What you produce should be every line from the data that includes "This".

● ● ●

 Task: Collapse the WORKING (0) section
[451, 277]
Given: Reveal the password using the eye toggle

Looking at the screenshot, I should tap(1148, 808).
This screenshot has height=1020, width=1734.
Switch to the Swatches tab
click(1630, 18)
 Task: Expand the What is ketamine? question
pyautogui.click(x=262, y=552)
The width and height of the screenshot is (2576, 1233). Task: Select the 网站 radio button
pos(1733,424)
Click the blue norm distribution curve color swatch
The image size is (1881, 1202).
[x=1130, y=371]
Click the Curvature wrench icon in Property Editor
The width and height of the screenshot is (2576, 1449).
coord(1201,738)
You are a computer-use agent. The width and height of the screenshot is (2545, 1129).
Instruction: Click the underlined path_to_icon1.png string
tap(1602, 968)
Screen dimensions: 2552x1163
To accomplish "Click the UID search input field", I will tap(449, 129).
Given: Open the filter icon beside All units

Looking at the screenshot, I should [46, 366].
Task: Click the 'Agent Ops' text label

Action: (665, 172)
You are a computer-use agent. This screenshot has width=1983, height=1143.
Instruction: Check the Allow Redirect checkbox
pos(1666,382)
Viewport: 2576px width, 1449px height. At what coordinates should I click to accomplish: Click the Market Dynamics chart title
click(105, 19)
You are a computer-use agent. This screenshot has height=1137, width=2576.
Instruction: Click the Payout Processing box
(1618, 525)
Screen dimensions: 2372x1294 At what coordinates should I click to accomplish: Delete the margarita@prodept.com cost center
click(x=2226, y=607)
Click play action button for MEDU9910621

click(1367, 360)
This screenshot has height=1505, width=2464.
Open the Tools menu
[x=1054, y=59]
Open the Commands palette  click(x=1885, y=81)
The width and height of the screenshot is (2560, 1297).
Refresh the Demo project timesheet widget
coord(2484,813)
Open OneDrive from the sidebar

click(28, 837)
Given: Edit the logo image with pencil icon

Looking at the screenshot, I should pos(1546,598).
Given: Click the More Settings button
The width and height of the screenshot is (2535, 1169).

● ● ●

*Task solution*:
This screenshot has height=1020, width=1734.
You are a computer-use agent. This screenshot has width=1983, height=1143.
You are a computer-use agent. This screenshot has height=1137, width=2576.
This screenshot has height=1505, width=2464.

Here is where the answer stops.